_EXERCISE DESCRIPTION_
Locate the word "nous" in the entries below, then gather every line that holds it.

==== DATA TO USE

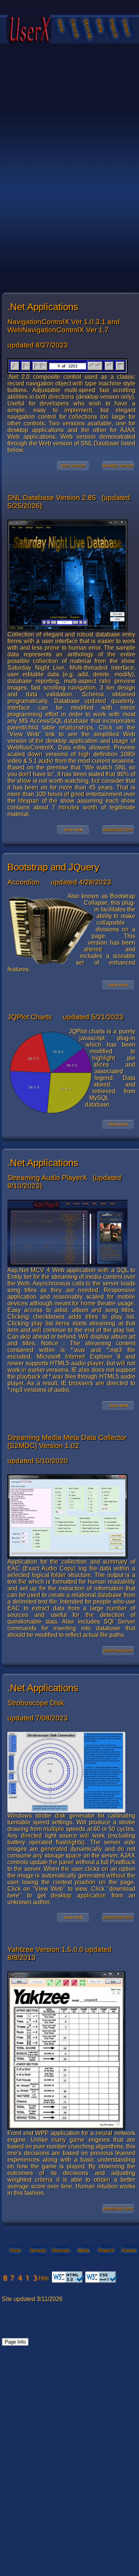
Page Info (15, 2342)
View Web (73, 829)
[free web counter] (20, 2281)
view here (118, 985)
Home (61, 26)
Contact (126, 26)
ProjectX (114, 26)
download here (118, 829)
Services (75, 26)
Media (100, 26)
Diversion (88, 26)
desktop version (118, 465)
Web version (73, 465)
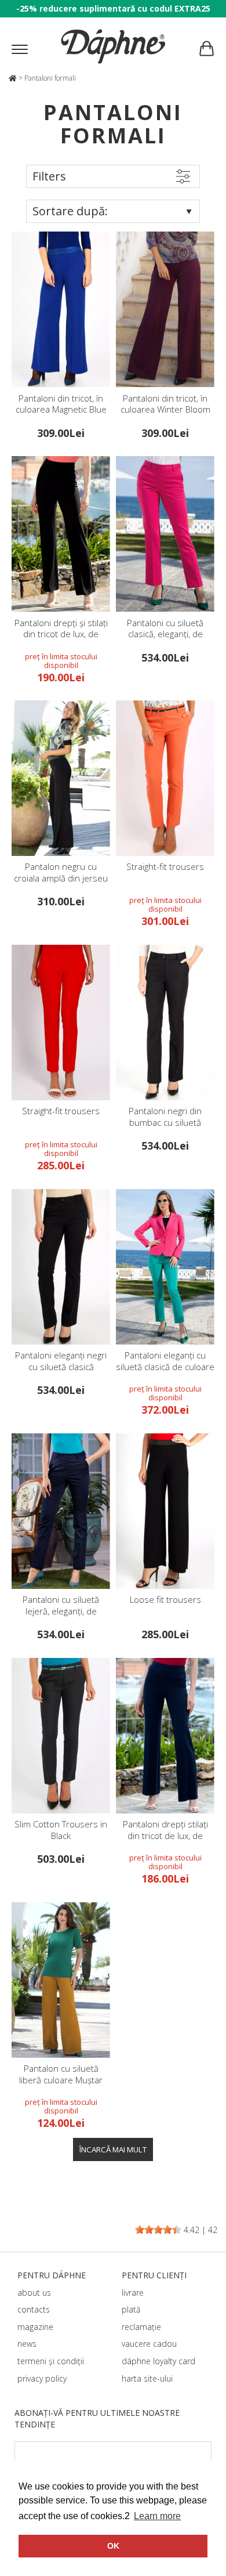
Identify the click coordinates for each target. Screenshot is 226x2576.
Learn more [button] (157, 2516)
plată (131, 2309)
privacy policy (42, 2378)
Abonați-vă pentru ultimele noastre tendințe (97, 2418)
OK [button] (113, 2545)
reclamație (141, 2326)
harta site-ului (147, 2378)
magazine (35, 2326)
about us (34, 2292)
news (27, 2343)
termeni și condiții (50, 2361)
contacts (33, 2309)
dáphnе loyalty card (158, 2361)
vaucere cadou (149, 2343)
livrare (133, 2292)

========
==== DATA TO USE

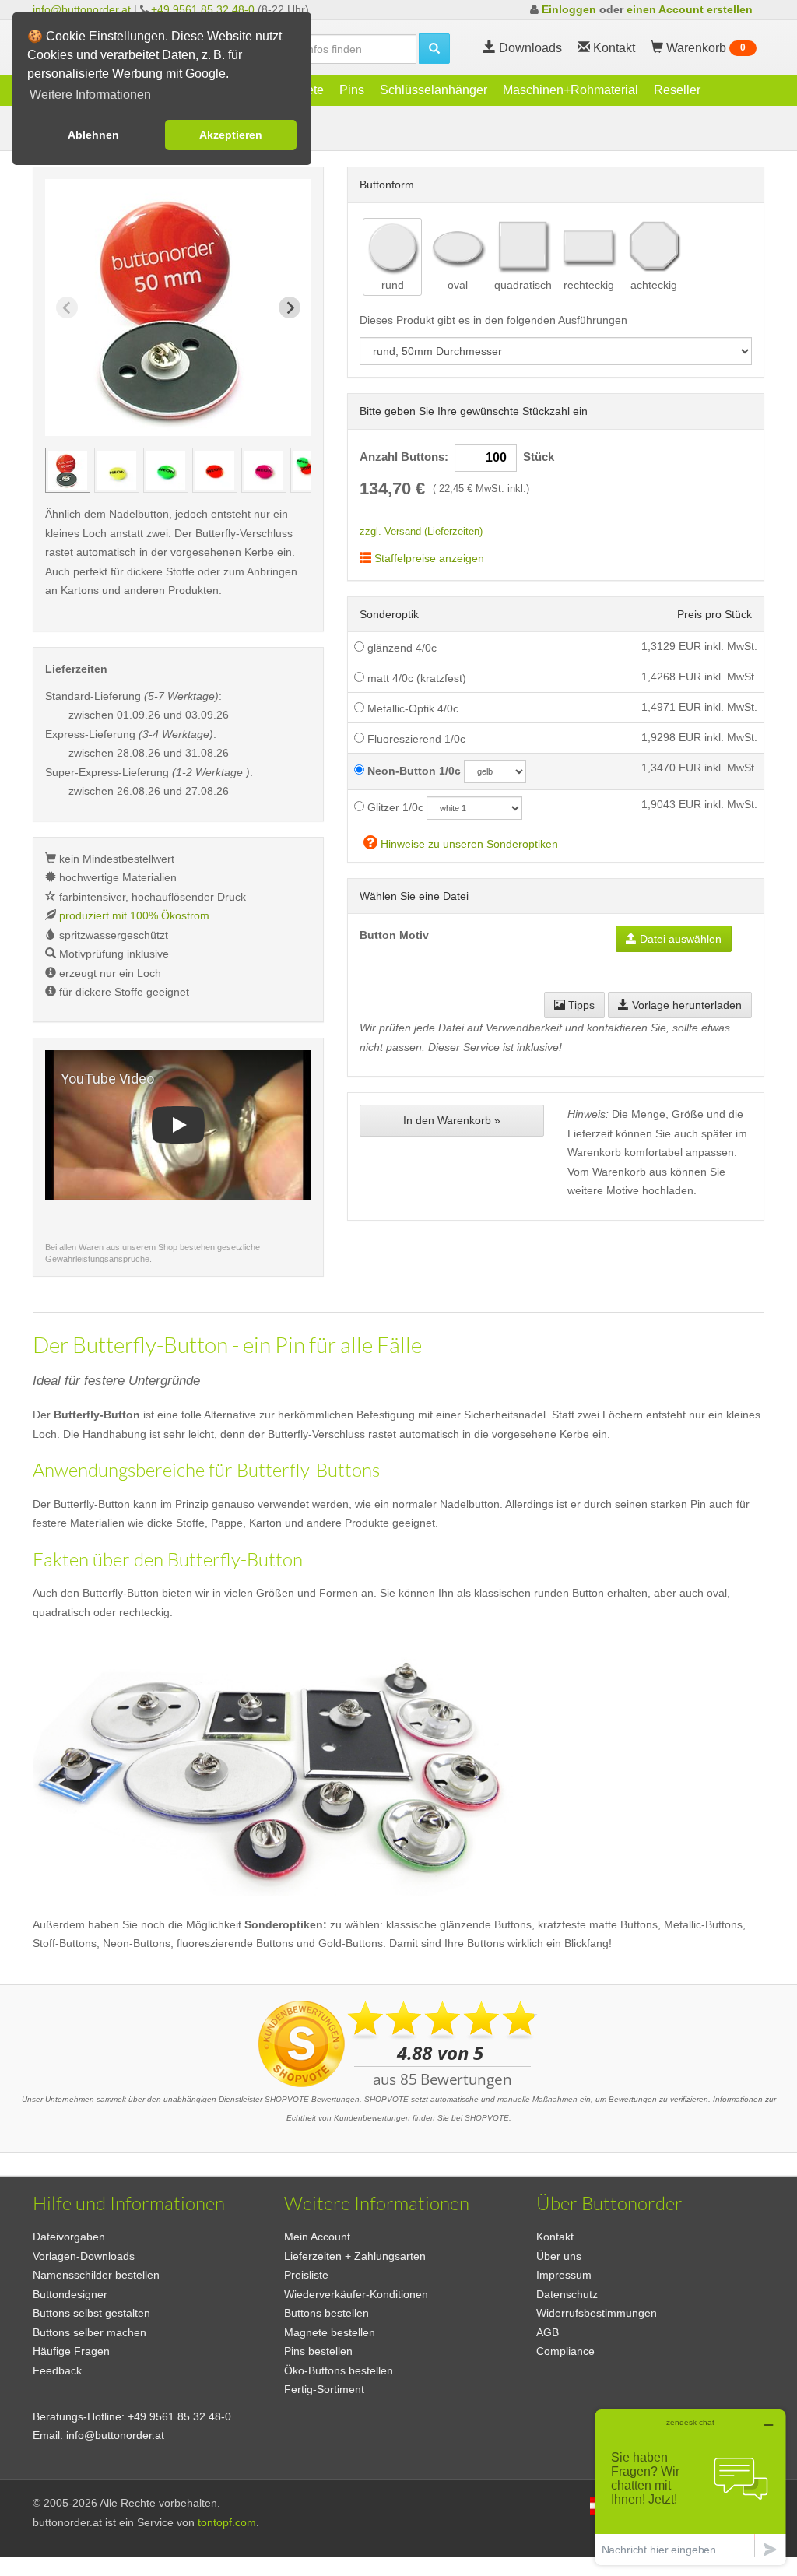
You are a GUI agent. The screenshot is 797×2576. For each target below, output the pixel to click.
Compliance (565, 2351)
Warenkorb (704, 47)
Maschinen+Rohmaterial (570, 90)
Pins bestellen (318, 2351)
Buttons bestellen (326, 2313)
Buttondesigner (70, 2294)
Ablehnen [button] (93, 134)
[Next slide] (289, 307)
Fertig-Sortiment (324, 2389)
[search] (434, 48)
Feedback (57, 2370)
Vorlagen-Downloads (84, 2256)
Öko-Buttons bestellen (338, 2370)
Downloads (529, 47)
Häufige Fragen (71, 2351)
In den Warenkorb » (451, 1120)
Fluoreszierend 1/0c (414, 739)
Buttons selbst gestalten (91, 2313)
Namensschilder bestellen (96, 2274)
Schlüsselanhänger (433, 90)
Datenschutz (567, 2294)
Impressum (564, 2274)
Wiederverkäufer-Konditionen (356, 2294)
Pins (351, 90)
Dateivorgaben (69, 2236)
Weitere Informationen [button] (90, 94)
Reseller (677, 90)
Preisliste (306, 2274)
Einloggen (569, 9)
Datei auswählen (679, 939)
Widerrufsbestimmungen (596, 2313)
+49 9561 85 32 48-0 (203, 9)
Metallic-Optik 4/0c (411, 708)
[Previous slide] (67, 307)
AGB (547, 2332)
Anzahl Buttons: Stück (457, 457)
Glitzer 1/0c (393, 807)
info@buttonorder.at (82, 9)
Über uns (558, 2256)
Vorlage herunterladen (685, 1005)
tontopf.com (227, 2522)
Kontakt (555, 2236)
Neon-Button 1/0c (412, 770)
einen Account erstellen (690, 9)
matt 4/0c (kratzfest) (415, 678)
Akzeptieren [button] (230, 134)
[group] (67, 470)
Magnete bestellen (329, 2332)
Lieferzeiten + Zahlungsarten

========
==== DATA TO USE

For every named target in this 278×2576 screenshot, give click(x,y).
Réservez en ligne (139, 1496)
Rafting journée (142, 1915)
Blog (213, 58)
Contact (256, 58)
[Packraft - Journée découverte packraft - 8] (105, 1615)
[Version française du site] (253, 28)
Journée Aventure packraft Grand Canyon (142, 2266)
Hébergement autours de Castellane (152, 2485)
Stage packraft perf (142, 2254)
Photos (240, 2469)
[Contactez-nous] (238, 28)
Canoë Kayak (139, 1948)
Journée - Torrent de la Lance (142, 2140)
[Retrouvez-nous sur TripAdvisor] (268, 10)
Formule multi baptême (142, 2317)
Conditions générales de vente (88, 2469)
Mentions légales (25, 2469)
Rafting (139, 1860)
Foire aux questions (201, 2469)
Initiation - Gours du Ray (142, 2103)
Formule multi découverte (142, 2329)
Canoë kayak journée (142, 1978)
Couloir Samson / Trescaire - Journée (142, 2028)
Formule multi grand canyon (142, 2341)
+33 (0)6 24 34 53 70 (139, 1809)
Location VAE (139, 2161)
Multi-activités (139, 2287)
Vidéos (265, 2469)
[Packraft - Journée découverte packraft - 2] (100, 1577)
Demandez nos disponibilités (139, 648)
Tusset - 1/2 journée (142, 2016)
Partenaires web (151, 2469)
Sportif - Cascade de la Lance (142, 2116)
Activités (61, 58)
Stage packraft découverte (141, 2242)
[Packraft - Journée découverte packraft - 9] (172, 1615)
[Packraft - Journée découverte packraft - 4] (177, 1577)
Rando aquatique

========

_ANSWER BELOW_
[Contactez-nous] (238, 28)
[Retrouvez-nous sur TripAdvisor] (268, 10)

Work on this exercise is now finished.